4.5: Metabolism of Lipids

  • The central purpose of carbohydrate and fat metabolism is to provide energy, much of which is needed to construct and maintain cellular structure and metabolic processes.

  • Triglycerides (neutral fats): Are especially rich depots of metabolic energy because the fatty acids of which they are composed are highly reduced and free of water.

  • Fatty acids: Are degraded by sequential removal of 2-carbon units, which enter the Krebs cycle through acetyl-CoA.

Hydrolysis of a triglyceride (neutral fat) by intracellular lipase. 


4.6: Metabolism of Proteins

  • When animals eat proteins, most are digested in the digestive tract, releasing their constituent amino acids, which are then absorbed.

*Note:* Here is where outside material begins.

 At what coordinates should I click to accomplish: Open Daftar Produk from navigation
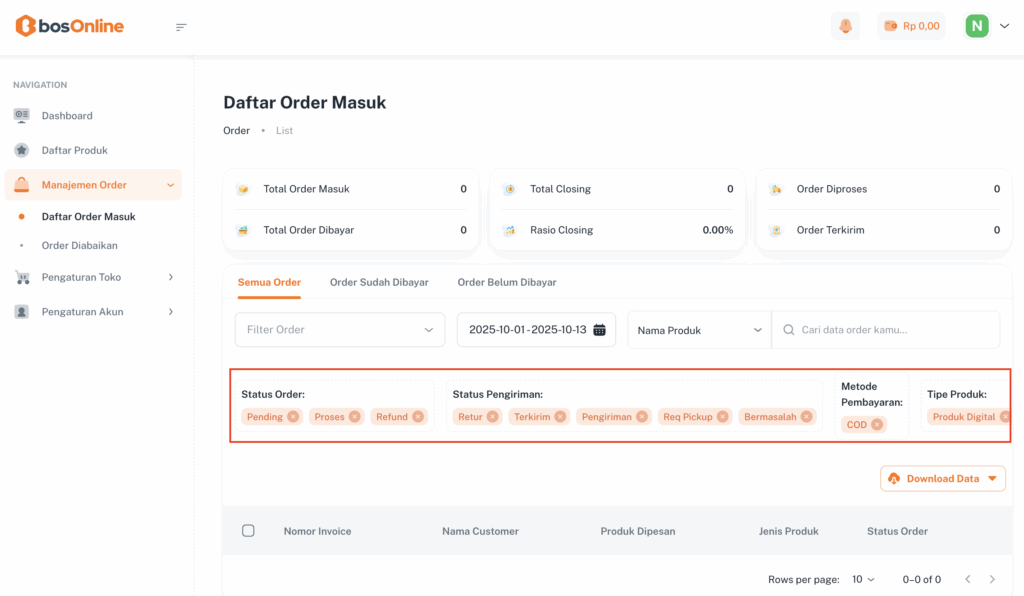pyautogui.click(x=74, y=150)
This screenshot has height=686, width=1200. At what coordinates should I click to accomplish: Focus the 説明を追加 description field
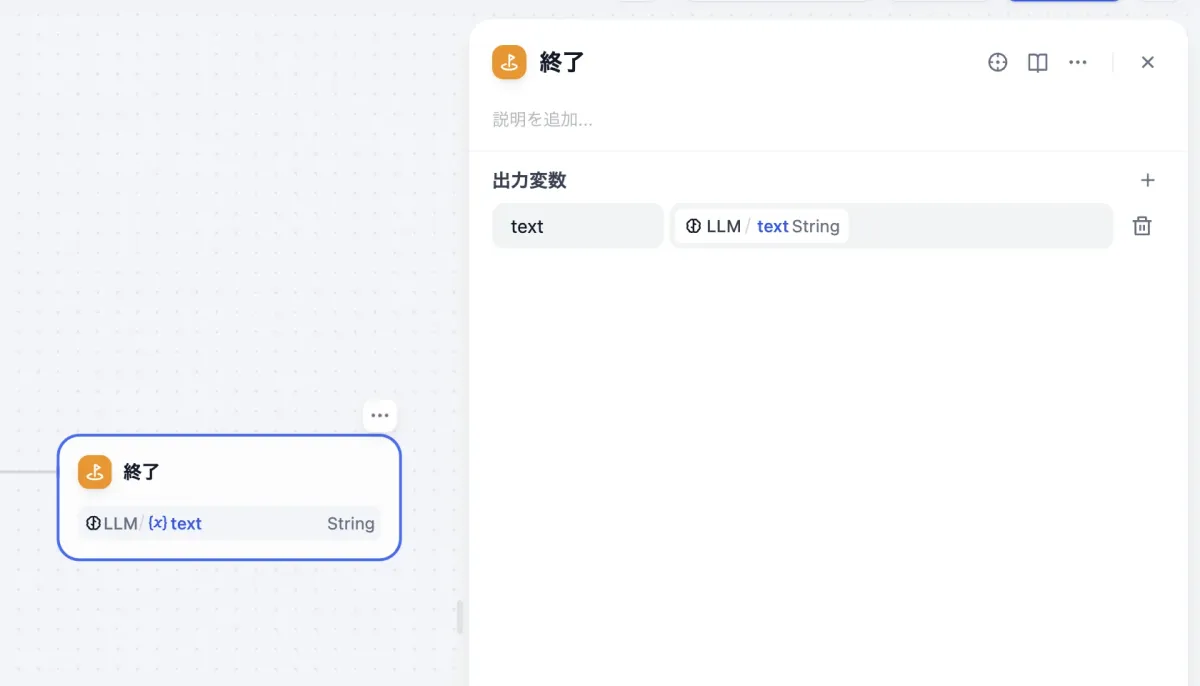point(700,120)

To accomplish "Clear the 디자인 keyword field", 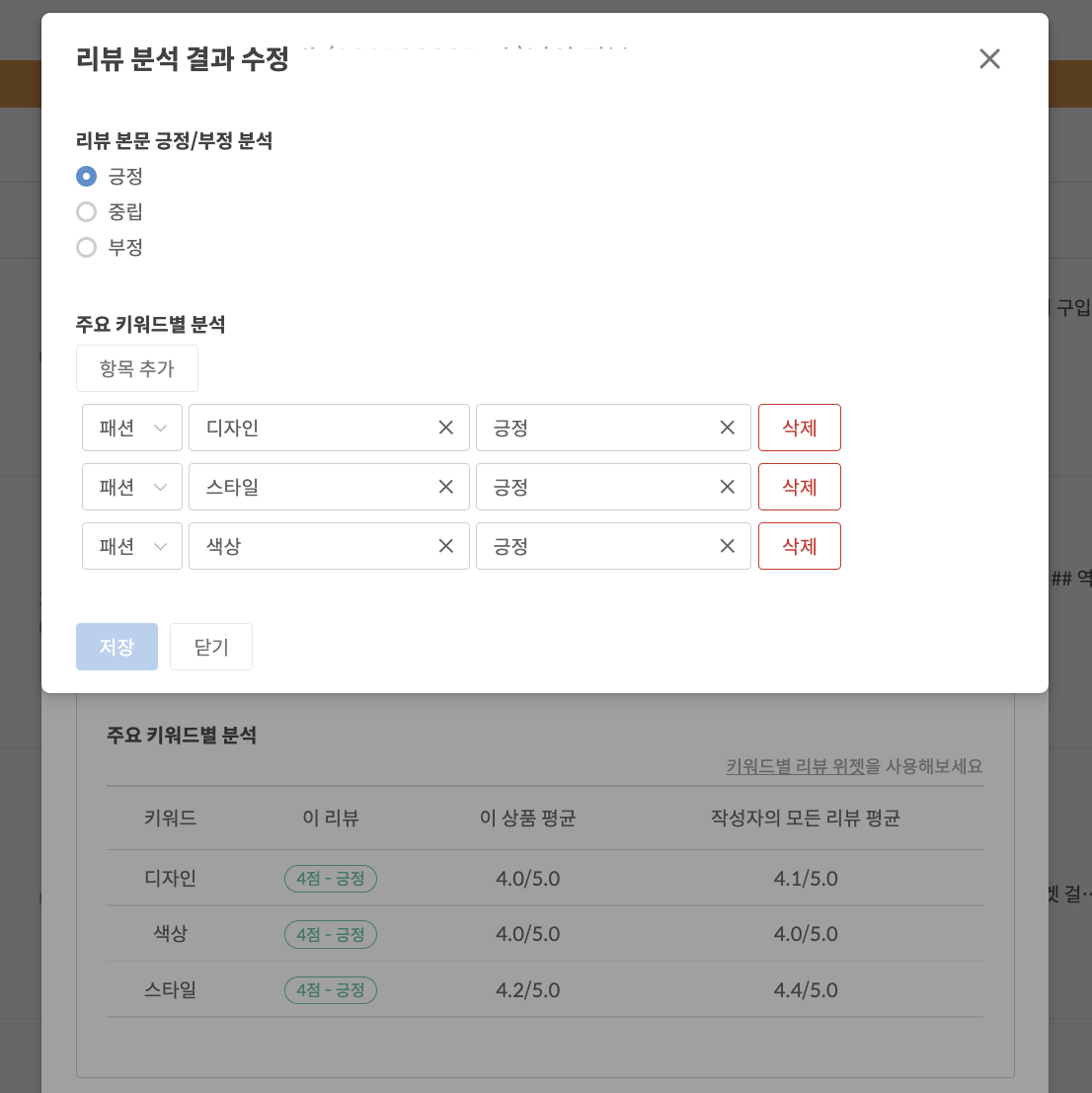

  • Tissue proteins also are hydrolyzed during normal growth, repair, and tissue restructuring; their amino acids join those derived from protein found in food to enter the amino acid pool.

    • A portion of the amino acid pool is used to rebuild tissue proteins, but most animals ingest a surplus of protein.

  • Before an amino acid molecule may enter the fuel depot, nitrogen must be removed by deamination or by transamination.

    • Deamination: the amino group splits to form ammonia and a keto acid

    • Transamination: the amino group is transferred to a keto acid to yield a new amino acid.

  • Thus amino acid degradation yields two main products, carbon skeletons and ammonia, which are handled in different ways.

    • Once nitrogen atoms are removed, the carbon skeletons of amino acids can be completely oxidized, usually by way of pyruvic acid or acetic acid.

    • Another product of amino acid degradation is ammonia.

      • It is highly toxic because it inhibits respiration by reacting with α-ketoglutaric acid to form glutamic acid, and effectively removes α-ketoglutarate from the Krebs cycle

  • Terrestrial animals cannot get rid of ammonia so conveniently and must detoxify it by converting it to a relatively nontoxic compound; urea and uric acid.

    • Among vertebrates, amphibians and especially mammals produce mainly urea.

    • Reptiles and birds, as well as many terrestrial invertebrates, produce mainly uric acid.